• [Goal 1]
Answer the following from the passage on Indiana premises liability, one line each:
(a) What should a landowner do when a hazard cannot be remedied?
(b) When a hazard is open and obvious, what does the law generally expect of a plaintiff?
(c) Who, rather than a court, determines whether a plaintiff was negligent?
• [Goal 2] In one to three sentences, explain why, according to the passage on Indiana premises liability, a landowner may not be liable for injuries caused by an open and obvious hazard.

Under Indiana tort law, landowners have an obligation to ensure that their property is safe for the people they host, either as social guests or business invitees. In general, a property owner must exercise reasonable care when maintaining their property to discover and eliminate any hazards. If a hazard cannot be remedied, a landowner should warn guests of the hazard’s existence.
Thus far, the focus of the discussion has been on the knowledge and actions of the landowner. However, Indiana premises liability cases also consider the knowledge and conduct of the victim. For example, if a hazard is open and obvious, the law generally holds that a plaintiff should recognize such dangers and use necessary caution. In these cases, a landowner may not be liable for a plaintiff’s injuries if the jury determines that most of the fault is attributable to the plaintiff. However, it is typically not a court’s job to determine whether a plaintiff was negligent; that task belongs to the jury. A recent case illustrates the importance of this distinction.

• [Supplied information]

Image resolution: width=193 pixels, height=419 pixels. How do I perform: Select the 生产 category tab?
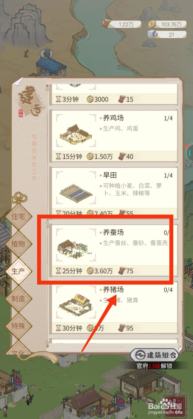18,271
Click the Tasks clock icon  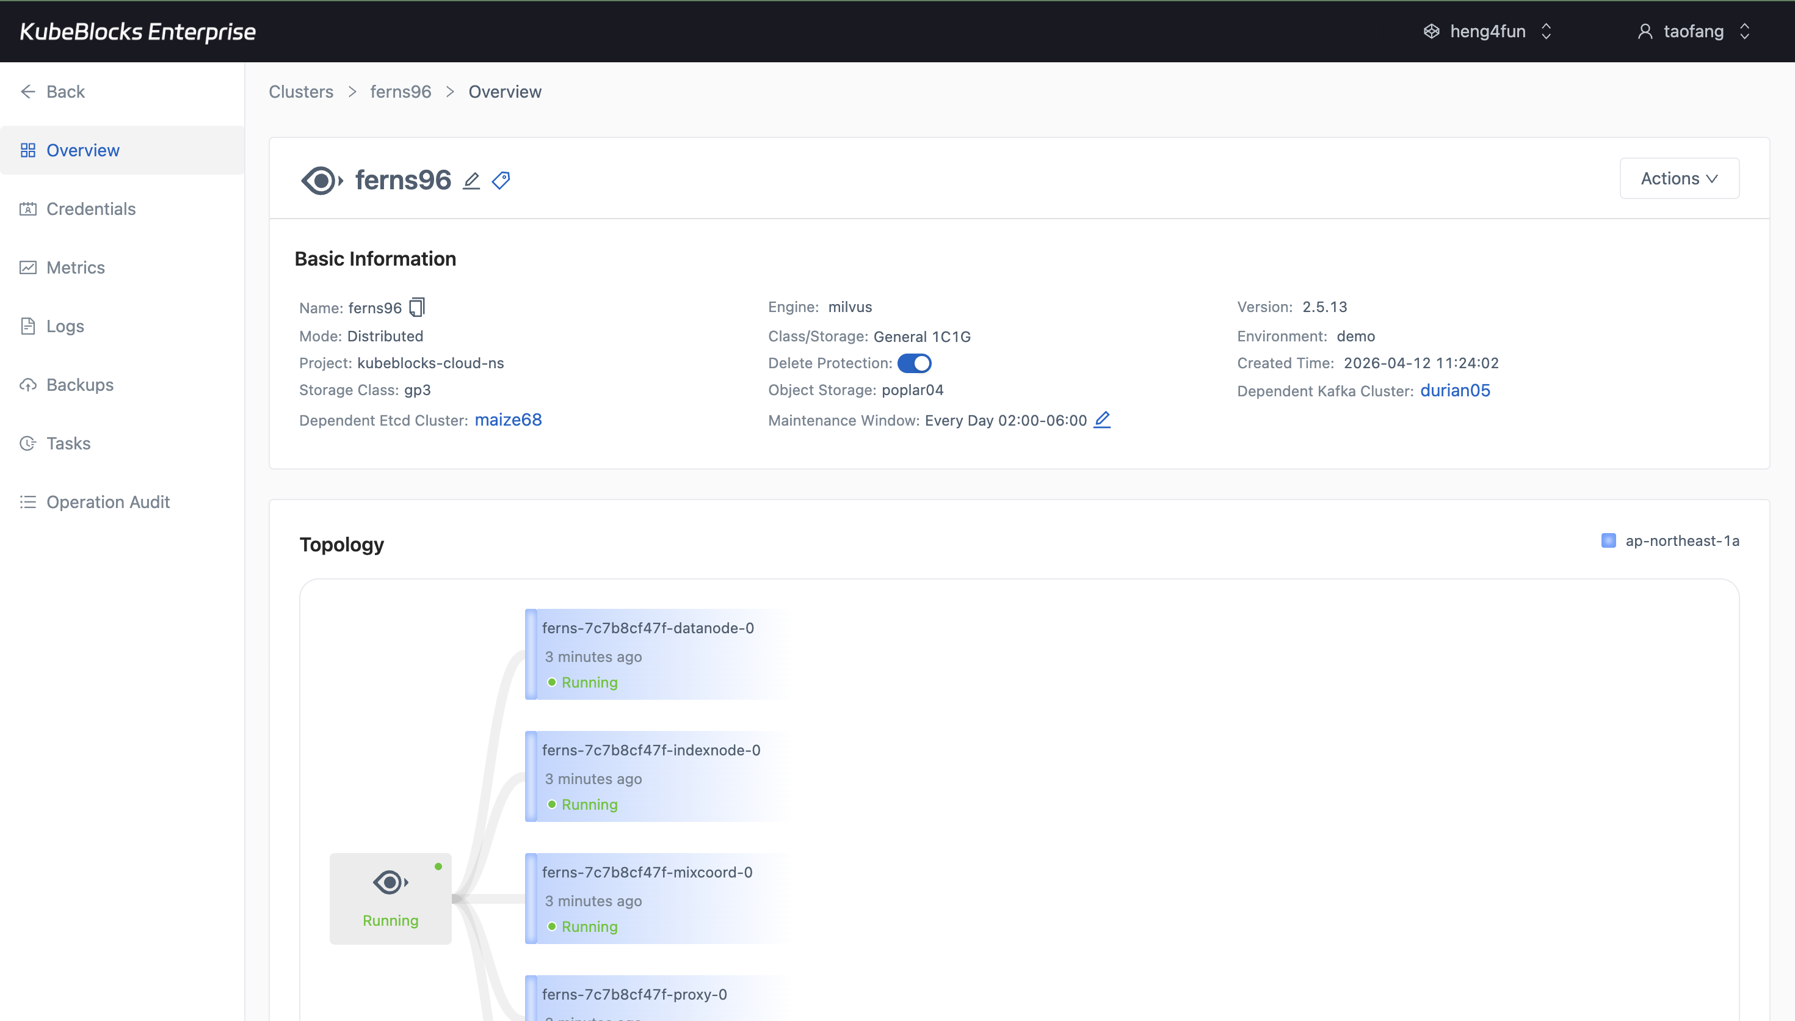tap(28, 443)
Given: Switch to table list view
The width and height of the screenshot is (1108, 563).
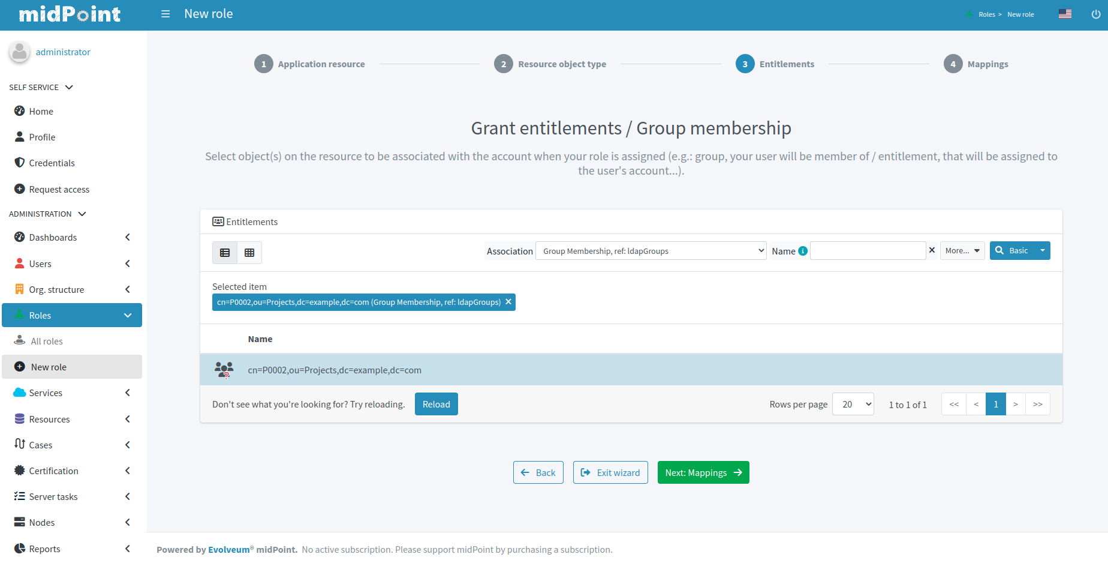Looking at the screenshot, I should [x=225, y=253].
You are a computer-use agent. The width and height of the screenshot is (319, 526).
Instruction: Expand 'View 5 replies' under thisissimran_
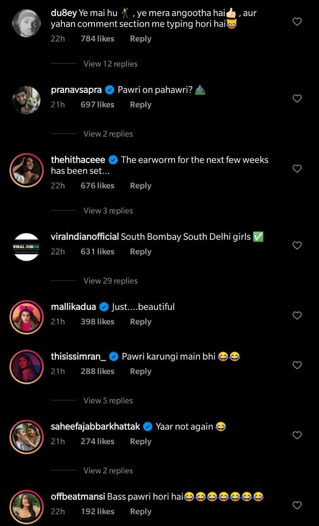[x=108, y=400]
==
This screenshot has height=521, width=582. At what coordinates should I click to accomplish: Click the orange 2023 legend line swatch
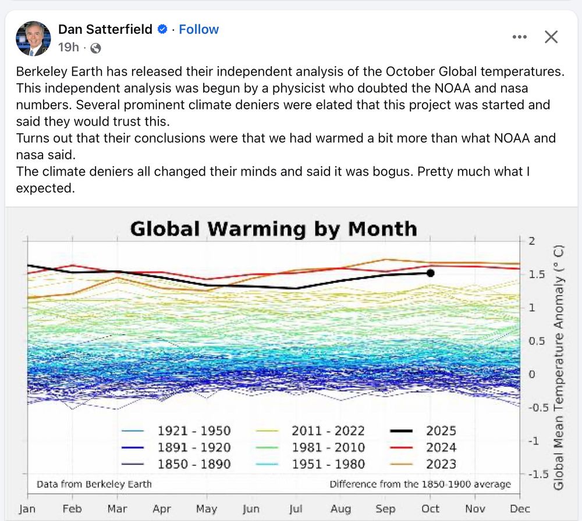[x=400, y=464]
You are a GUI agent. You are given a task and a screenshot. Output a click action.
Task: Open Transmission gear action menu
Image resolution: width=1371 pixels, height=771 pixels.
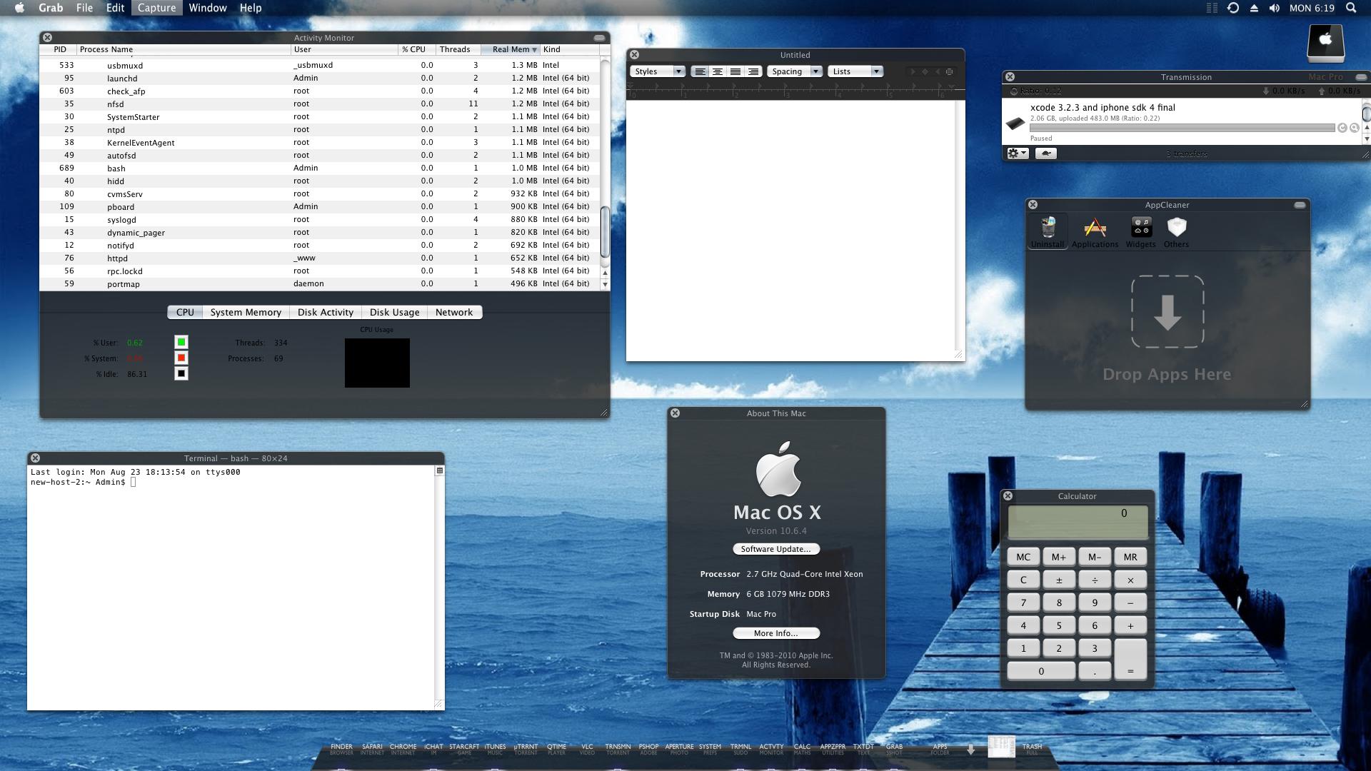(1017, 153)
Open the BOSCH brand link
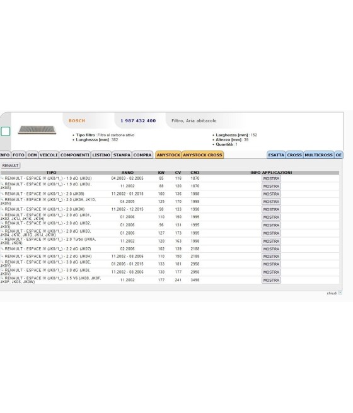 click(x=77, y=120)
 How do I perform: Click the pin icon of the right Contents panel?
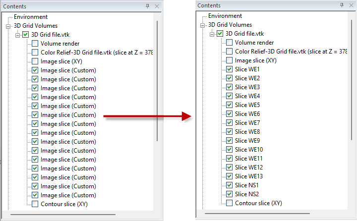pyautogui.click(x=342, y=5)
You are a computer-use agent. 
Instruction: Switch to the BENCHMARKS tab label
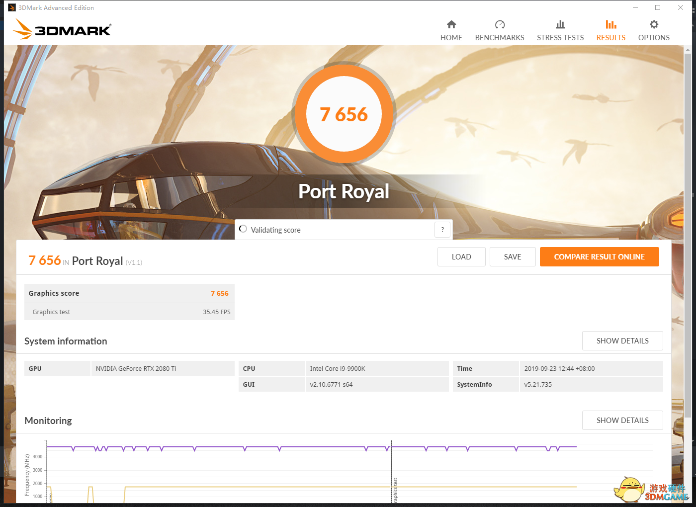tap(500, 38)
--
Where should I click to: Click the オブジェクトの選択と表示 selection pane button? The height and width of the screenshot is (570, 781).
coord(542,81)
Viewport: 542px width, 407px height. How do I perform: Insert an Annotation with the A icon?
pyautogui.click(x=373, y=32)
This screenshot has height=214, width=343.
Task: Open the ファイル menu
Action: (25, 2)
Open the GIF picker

• [Output 1]
(a) The landowner should warn guests of the hazard's existence.
(b) The plaintiff should recognize such dangers and use necessary caution.
(c) The jury.

• [Output 2] When a hazard is open and obvious, the law generally holds that the plaintiff should recognize the danger and use necessary caution. Consequently, if the jury determines that most of the fault is attributable to the plaintiff, the landowner may not be liable for the plaintiff's injuries.